An IT specialist has been indicted on a federal criminal charge after allegedly hacking into a Chicago healthcare organization’s server where he formerly worked.

IT Specialist Charged For Hacking Healthcare Organization’s Server

Source: Getty Images

By Jill McKeon

- An IT specialist has been charged for allegedly hacking into a Chicago healthcare organization’s server in 2018, the Department of Justice (DOJ) announced.

Aaron Lockner, 35, of Downers Grove, Illinois, formerly worked for an IT company that had a contract with the impacted healthcare organization. As a result, Lockner had access to the healthcare organization’s computer network.  

Two months before the incident, Lockner was allegedly denied an employment position at the healthcare company. A few months later, Lockner was terminated from the IT firm.

According to the indictment, Lockner allegedly “knowingly caused the transmission of a program, information, code, and command, and as a result of such conduct, intentionally caused damage without authorization to a protected computer.”

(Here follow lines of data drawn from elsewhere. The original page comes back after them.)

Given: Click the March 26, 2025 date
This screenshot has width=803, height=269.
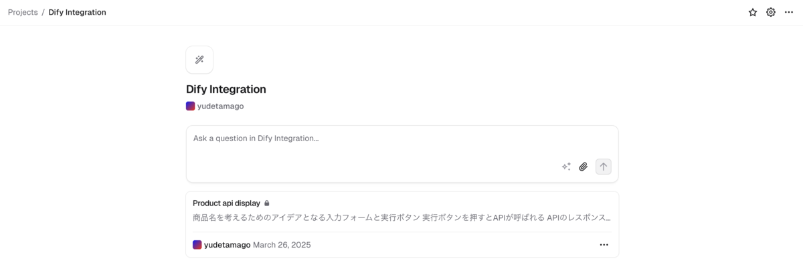Looking at the screenshot, I should point(282,245).
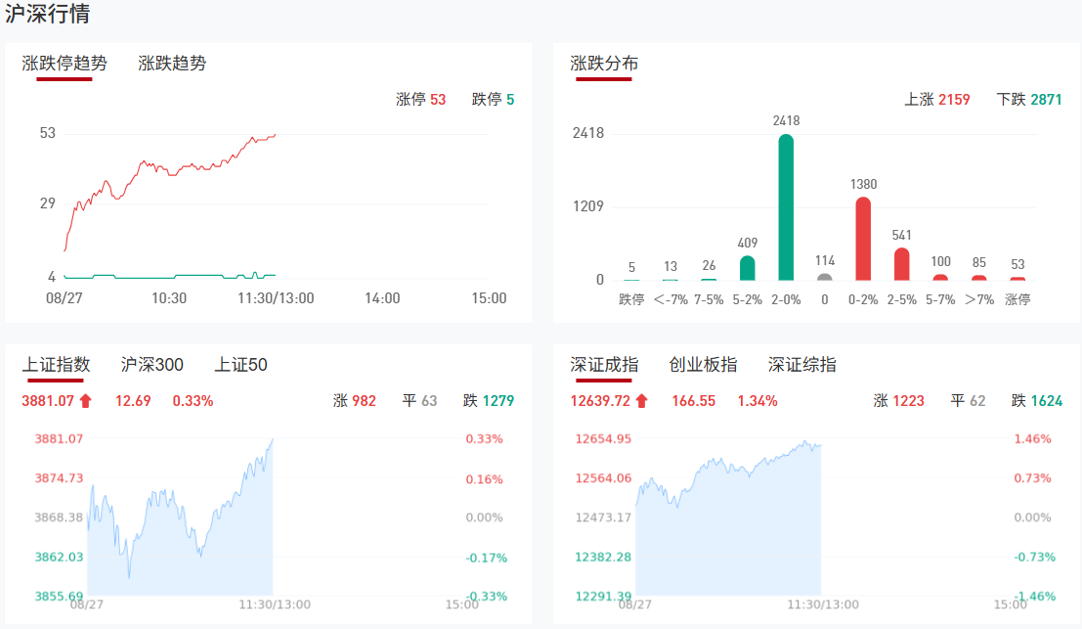This screenshot has width=1082, height=629.
Task: Switch to the 创业板指 tab
Action: (x=703, y=365)
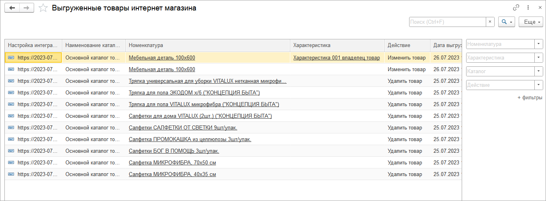Click the forward navigation arrow
This screenshot has width=546, height=201.
[26, 8]
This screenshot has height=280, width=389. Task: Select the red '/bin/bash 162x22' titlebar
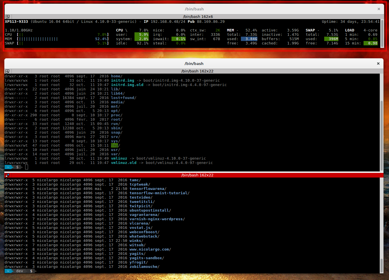coord(197,175)
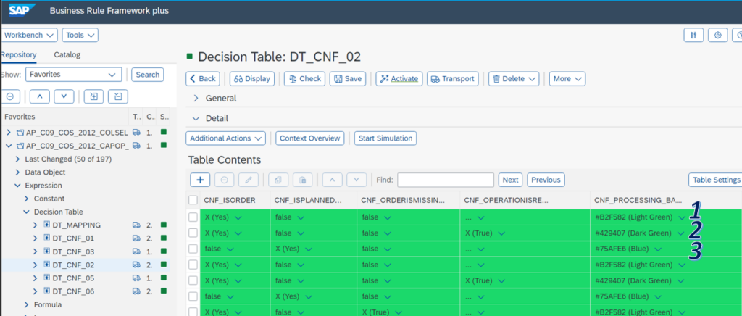Click Check button with scales icon
742x316 pixels.
tap(304, 79)
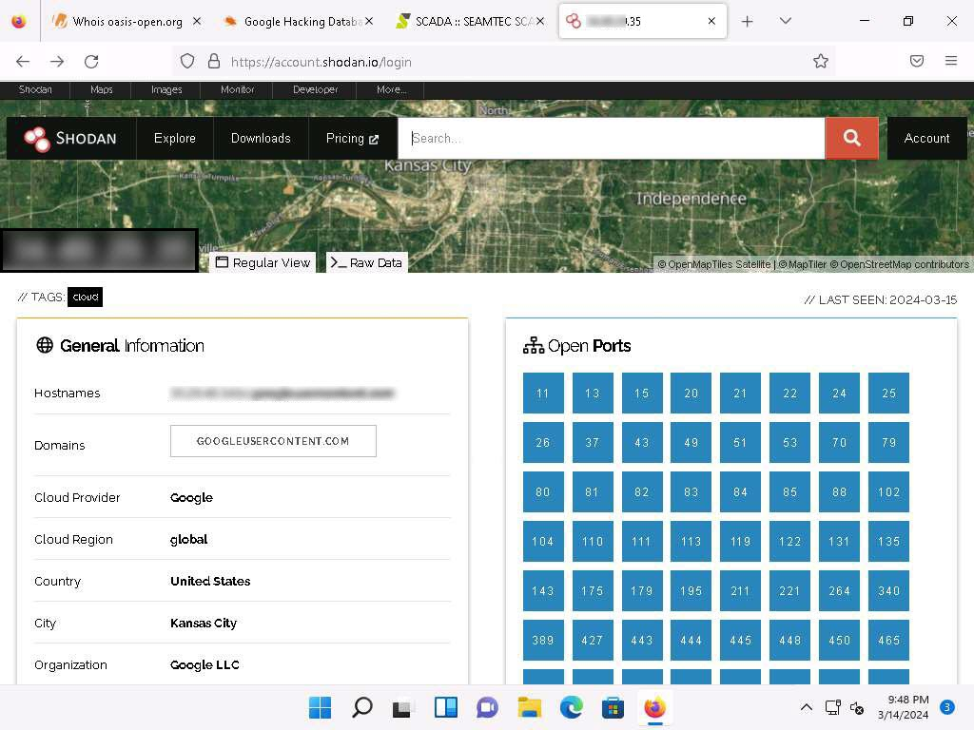Expand the list all tabs chevron
This screenshot has width=974, height=730.
(785, 21)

The resulting cyberattack led to disruptions in medical examinations, treatment, and diagnoses. Lockner could face up to 10 years in federal prison if convicted.

The incident underscored the risk of insider threats in healthcare, which can be just as damaging as cyberattacks executed by anonymous threat actors, according to a recent Health Sector Cybersecurity Coordination Center (HC3) brief.

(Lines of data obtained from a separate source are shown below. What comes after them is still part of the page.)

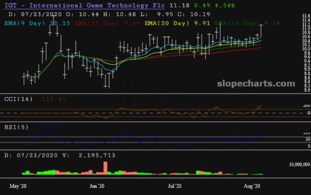This screenshot has width=311, height=195.
Task: Select the EMA(50 Day) legend label
Action: 97,23
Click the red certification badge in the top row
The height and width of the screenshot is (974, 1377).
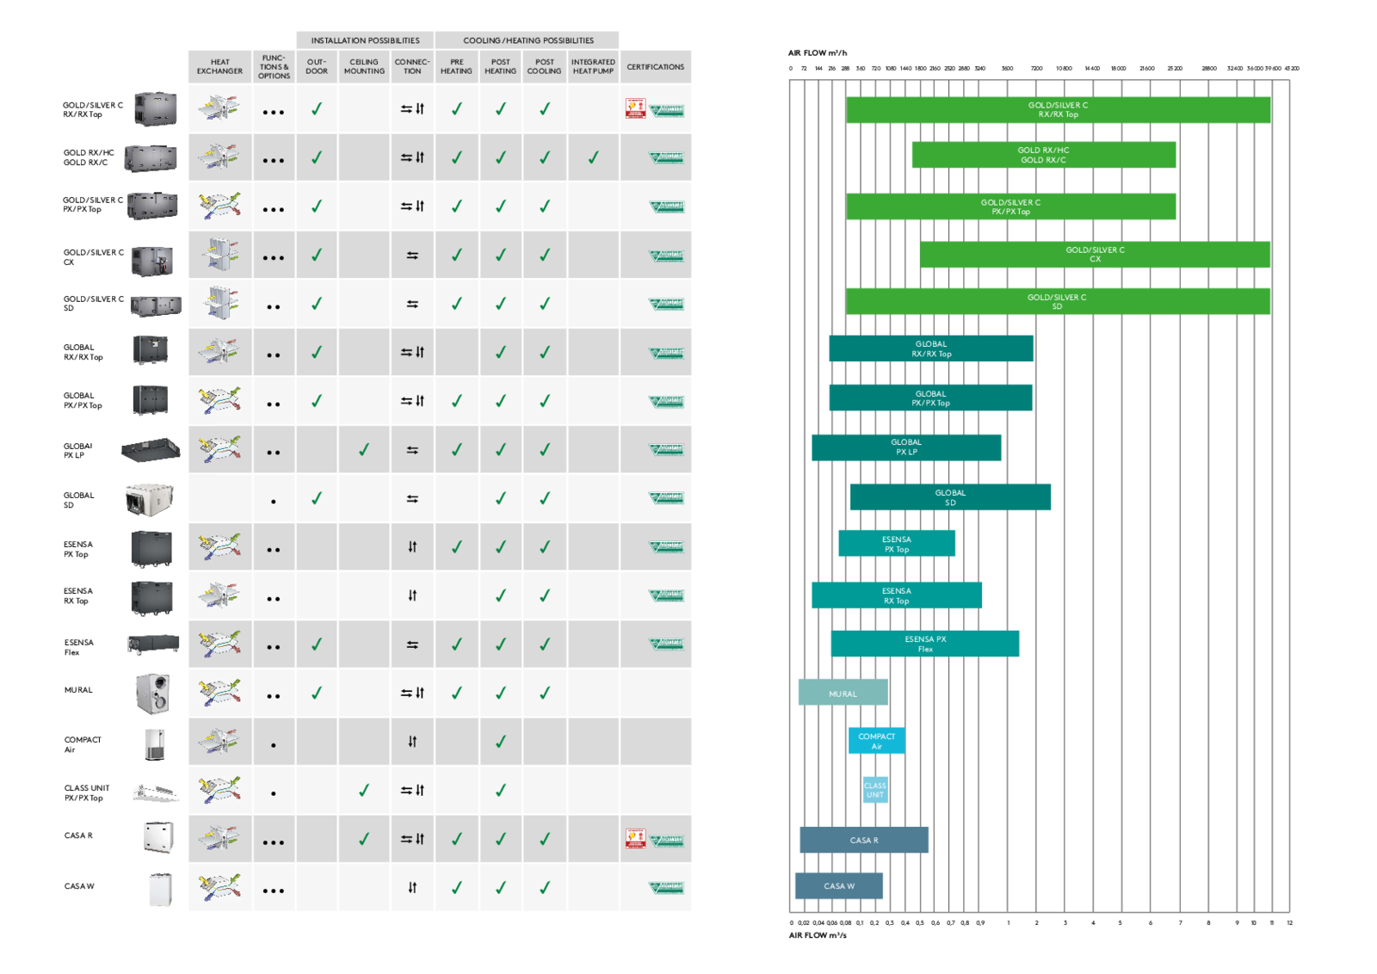point(635,108)
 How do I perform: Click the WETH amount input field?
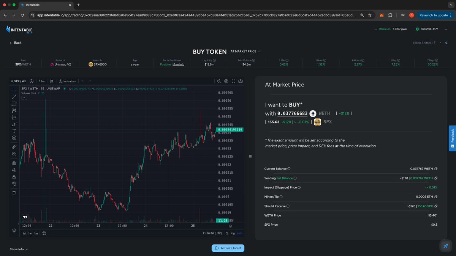292,113
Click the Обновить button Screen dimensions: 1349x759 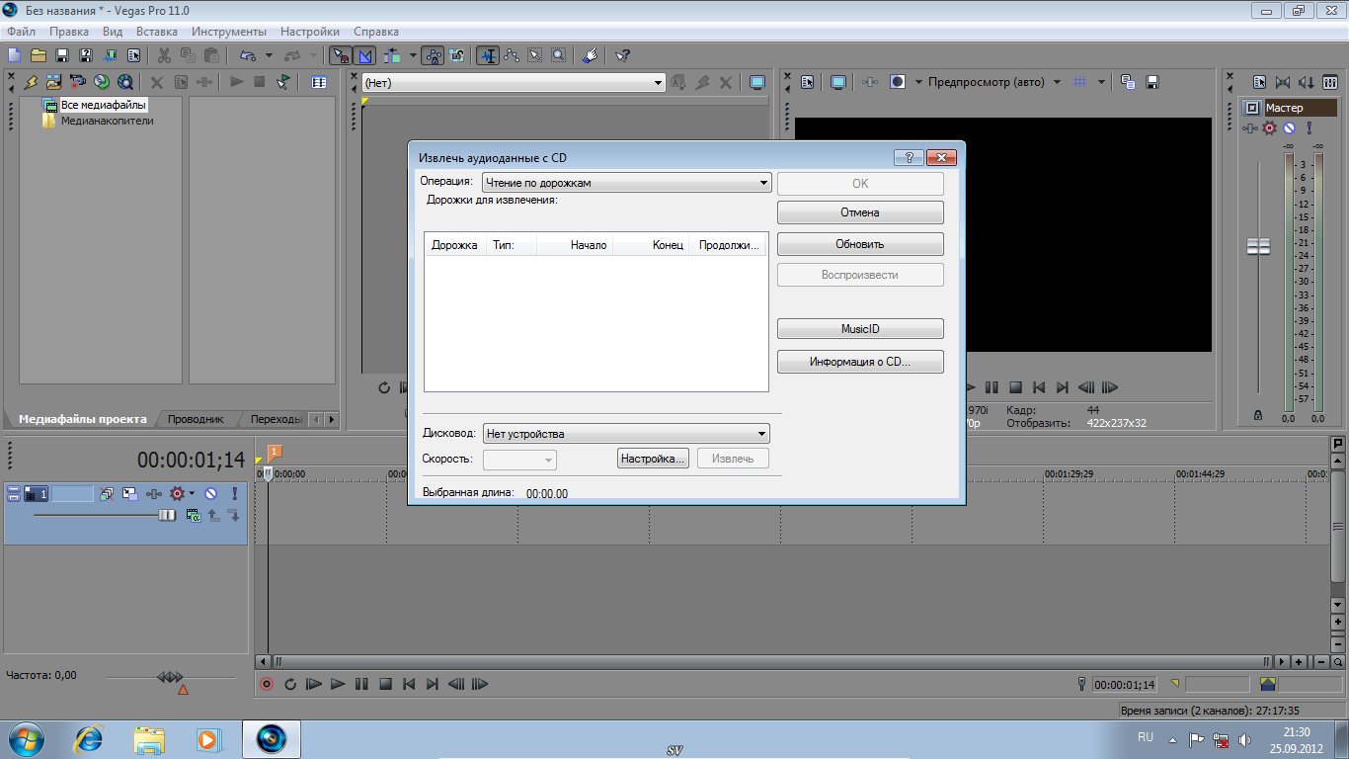point(860,244)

HC3 defined an insider threat as “a person within a healthcare organization, or a contractor, who has access to assets or inside information concerning the organization’s security practices, data, and computer systems.”

HC3 divided insider threats into the following categories: negligent workers, malicious insiders, inside agents, disgruntled employees, and third parties. Insider threats can cause critical data loss, operational disruptions, brand damage, and legal liabilities, no matter the intent.

The Verizon Business 2022 Data Breach Investigations Report (DBIR) noted that healthcare has long been known for the prominence of insider threats compared to other industries. However, basic web application attacks overtook miscellaneous errors in causes of breaches in the healthcare sector in 2022’s report for the first time.

“While the make-up of the insider breach has moved from being largely malicious misuse incidents to the more benign (but no less reportable) Miscellaneous Errors, we have always been able to rely on this industry to tell the insider threat story,” the report noted.

“With the rise of the Basic Web Application Attacks pattern in this vertical, those inside actors no longer hold sway.”

Verizon stressed that this shift does not imply that insider threats are no longer relevant, even as external threats become more prominent. Employees are still causing breaches, but they are 2.5 times more likely to make an honest error via misdelivery or loss than to maliciously misuse their access privileges, the report explained. After factoring in human errors and privilege misuse, the human element accounted for 82 percent of analyzed breaches in 2021 across all sectors. 

Even as external threats continue to grow, the Lockner case highlighted the need to protect against insider threats as well. HC3 recommended that healthcare organizations implement strict password and account management policies, develop a formal insider threat mitigation program, and use the principle of least privilege to limit access to sensitive material.